WASHINGTON — With the median length of unemployment reaching 10 months and more than four job seekers for every opening, Congress must find ways to continue unemployment compensation to protect jobless workers and their families, said the chairman of the U.S. bishops’ Committee on Domestic Justice and Human Development.
“For millions of American workers and their families, economic hardship continues and grows,” said Bishop Stephen E. Blaire of Stockton, Calif., in a Dec. 12 letter to House members.
“The U.S. Catholic bishops have long advocated that the most effective way to build a just economy is the availability of decent work at decent wages,” he added. “When the economy fails to generate sufficient jobs, there is a moral obligation to help protect the life and dignity of unemployed workers and their families.”
The House was to vote as early as Dec. 13 on a Republican-backed proposal to restore the federal extended unemployment benefits program. Unless the program is extended, millions will lose their unemployment benefits beginning Jan. 1.
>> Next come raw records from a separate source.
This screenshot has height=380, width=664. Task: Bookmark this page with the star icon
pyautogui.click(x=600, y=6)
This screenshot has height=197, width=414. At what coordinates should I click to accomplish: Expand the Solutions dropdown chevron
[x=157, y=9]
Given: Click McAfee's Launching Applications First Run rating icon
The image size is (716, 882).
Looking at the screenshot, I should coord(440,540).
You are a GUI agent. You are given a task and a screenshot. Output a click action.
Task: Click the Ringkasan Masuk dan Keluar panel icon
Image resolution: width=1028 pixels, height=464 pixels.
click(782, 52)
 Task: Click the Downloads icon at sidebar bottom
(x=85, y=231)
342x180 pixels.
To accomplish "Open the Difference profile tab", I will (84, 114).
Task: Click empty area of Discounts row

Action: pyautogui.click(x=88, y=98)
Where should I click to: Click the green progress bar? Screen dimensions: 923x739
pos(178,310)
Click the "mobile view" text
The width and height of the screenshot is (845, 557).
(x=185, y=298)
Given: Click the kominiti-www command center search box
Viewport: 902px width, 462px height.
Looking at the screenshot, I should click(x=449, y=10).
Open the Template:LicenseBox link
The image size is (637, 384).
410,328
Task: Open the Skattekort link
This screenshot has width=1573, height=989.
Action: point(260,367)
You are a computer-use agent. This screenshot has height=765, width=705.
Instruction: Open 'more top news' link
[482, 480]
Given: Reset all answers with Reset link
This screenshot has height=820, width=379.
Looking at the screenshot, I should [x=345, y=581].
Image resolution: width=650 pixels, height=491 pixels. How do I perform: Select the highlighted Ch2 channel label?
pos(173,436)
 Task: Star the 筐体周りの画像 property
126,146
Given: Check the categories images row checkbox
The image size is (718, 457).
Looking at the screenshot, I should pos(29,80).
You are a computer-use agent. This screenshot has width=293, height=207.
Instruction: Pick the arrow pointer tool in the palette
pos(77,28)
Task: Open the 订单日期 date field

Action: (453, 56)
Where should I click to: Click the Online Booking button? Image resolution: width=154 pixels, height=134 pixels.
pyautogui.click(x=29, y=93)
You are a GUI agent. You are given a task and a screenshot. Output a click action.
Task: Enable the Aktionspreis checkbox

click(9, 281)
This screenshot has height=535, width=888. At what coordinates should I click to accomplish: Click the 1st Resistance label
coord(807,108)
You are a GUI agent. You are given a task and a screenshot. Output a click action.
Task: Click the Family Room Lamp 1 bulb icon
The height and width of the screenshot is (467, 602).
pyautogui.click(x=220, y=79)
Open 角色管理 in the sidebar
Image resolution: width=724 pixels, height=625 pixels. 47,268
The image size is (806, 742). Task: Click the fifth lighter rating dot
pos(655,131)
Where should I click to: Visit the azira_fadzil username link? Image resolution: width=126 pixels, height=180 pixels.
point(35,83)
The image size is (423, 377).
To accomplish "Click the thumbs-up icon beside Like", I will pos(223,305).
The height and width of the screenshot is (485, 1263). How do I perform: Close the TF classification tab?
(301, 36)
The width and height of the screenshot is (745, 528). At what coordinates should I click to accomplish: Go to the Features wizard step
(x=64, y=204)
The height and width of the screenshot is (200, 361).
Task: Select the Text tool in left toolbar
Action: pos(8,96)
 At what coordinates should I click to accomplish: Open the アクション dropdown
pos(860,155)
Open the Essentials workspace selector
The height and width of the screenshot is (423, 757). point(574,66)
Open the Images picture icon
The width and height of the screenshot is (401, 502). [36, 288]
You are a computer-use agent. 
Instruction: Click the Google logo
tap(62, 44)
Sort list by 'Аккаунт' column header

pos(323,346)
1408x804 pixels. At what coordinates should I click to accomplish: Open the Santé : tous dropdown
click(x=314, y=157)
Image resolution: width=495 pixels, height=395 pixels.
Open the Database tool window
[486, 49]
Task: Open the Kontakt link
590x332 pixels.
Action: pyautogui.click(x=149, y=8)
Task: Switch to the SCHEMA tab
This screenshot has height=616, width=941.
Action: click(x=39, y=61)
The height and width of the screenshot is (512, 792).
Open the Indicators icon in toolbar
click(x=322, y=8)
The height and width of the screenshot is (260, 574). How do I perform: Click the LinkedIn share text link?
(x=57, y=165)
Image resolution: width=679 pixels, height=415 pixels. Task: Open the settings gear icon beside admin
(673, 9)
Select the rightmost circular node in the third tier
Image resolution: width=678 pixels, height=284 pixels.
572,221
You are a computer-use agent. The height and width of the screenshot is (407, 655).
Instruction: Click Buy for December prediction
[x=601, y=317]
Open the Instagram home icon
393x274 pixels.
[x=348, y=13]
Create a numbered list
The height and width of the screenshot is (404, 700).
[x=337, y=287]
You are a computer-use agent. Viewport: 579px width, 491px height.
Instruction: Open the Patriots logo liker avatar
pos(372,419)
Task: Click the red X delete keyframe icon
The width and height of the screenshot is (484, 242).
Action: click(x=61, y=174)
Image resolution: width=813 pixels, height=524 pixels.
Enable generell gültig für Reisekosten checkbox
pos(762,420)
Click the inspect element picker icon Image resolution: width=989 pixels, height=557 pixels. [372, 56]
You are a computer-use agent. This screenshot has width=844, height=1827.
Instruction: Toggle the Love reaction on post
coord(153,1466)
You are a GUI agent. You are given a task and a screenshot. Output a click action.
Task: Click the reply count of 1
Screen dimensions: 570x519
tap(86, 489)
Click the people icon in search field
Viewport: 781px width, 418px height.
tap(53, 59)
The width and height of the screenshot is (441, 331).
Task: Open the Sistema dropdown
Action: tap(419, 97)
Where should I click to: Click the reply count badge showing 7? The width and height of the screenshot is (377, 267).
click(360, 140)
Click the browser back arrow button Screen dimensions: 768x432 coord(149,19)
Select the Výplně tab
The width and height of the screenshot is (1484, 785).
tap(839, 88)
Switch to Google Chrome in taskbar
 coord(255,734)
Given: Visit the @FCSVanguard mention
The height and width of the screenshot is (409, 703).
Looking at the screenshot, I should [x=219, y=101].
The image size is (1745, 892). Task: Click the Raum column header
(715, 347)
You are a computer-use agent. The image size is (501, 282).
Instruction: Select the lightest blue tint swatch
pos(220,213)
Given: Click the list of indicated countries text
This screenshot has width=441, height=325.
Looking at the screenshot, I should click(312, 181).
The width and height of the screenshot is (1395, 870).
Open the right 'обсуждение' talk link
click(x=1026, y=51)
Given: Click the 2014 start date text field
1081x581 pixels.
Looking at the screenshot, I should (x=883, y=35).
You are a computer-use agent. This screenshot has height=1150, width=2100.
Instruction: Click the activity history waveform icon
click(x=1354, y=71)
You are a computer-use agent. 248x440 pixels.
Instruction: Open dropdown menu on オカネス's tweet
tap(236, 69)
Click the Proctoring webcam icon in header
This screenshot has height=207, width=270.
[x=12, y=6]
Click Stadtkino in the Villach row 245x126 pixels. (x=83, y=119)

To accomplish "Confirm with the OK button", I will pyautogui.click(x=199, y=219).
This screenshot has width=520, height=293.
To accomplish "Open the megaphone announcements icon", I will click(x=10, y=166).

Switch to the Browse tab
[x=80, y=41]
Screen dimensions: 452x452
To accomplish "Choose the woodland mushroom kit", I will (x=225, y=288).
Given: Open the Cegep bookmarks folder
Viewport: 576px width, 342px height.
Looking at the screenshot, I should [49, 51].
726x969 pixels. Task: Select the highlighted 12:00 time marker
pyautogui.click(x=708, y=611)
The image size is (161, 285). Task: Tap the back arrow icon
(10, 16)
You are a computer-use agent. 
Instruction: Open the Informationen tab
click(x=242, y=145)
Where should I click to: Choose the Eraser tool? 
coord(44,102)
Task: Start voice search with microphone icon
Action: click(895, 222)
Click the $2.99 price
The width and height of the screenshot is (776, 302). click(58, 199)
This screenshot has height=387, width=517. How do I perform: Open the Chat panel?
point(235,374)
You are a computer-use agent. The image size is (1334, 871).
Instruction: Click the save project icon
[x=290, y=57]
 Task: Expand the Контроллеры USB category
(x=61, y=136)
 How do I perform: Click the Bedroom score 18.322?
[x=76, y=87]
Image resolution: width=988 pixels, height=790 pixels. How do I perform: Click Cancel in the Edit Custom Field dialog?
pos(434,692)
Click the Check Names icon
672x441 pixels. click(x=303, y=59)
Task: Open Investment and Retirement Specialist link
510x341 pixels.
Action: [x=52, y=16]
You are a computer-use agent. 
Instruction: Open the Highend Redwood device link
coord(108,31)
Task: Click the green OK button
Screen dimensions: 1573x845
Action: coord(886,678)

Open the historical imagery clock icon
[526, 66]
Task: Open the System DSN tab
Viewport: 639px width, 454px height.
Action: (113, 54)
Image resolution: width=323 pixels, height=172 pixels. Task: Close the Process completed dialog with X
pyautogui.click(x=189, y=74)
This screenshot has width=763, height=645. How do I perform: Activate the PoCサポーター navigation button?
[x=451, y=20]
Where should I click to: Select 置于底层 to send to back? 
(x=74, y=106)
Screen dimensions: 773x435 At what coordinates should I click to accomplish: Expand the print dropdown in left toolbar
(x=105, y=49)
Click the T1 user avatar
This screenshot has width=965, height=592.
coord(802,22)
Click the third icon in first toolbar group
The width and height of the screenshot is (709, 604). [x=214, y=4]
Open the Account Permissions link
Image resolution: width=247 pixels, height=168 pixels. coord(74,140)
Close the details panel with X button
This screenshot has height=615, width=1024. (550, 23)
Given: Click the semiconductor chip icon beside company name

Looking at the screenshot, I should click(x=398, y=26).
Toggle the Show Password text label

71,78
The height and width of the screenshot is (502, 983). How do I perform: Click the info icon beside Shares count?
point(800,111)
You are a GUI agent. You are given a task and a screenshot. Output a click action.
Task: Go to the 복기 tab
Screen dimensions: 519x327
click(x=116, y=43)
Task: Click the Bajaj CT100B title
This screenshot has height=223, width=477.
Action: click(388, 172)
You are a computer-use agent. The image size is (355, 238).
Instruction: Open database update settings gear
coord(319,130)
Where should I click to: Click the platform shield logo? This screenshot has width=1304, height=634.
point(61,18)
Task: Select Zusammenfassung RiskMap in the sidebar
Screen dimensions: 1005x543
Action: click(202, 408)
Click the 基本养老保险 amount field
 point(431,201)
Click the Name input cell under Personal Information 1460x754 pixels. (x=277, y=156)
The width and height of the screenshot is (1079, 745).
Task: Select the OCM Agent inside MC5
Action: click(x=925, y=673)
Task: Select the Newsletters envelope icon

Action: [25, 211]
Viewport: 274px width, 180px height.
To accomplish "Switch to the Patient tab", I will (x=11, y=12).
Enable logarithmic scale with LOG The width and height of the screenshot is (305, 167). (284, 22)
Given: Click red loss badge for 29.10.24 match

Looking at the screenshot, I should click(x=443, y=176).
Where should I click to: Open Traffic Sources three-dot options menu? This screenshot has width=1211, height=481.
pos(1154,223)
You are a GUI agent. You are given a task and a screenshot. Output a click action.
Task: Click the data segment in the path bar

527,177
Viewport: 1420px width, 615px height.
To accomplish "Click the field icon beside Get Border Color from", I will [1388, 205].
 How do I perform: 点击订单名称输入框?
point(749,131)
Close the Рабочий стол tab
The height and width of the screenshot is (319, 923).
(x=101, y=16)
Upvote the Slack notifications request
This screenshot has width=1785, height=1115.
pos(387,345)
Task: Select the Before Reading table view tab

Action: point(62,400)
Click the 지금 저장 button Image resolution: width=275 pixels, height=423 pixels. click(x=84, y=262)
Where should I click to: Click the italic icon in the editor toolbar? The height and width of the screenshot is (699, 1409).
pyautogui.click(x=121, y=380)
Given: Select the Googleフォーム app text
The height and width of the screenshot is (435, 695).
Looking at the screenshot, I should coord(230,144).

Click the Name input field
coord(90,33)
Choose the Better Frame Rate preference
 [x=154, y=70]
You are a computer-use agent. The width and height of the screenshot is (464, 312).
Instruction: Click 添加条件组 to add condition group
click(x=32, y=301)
Bishop Blaire urged the House members to “consider the moral and human consequences of your decisions on the most vulnerable among us, especially unemployed workers and their families.”
On the same day as the letter, the U.S. bishops’ Department of Justice, Peace and Human Development announced a relaunch of its poverty awareness campaign, Poverty USA, with a revamped website at www.usccb.org/about/catholic-campaign-for-human-development/povertyusa/ and a new Facebook presence at www. facebook.com/povertyusa.
With 15 percent of all Americans — including one in four children — living in poverty, the campaign will promote awareness about domestic poverty and provide resources including an interactive poverty tour and a monthlong Facebook event.
Daily activities on Facebook beginning Jan. 1 will be aimed at building greater understanding about poverty in the United States. The content is recommended for use by diocesan social action directors, Catholic Campaign for Human Development directors and program coordinators, parish social ministry leaders, teachers and others.
Bishop Jaime Soto of Sacramento, Calif., chairman of the bishops’ CCHD subcommittee, said the Catholic culture of life “begins with a love that binds us to the hopes and joys, the struggles and the sorrows of people, especially those who are poor or (in) any way afflicted.”
“We march with immigrant families toward a society made stronger and safer by their inclusion,” he added. “We embrace the mother and her unborn child, giving to both of them hope and opportunity. We measure our own health by the quality of care we give to those most vulnerable. We labor with those whose work is burdensome.”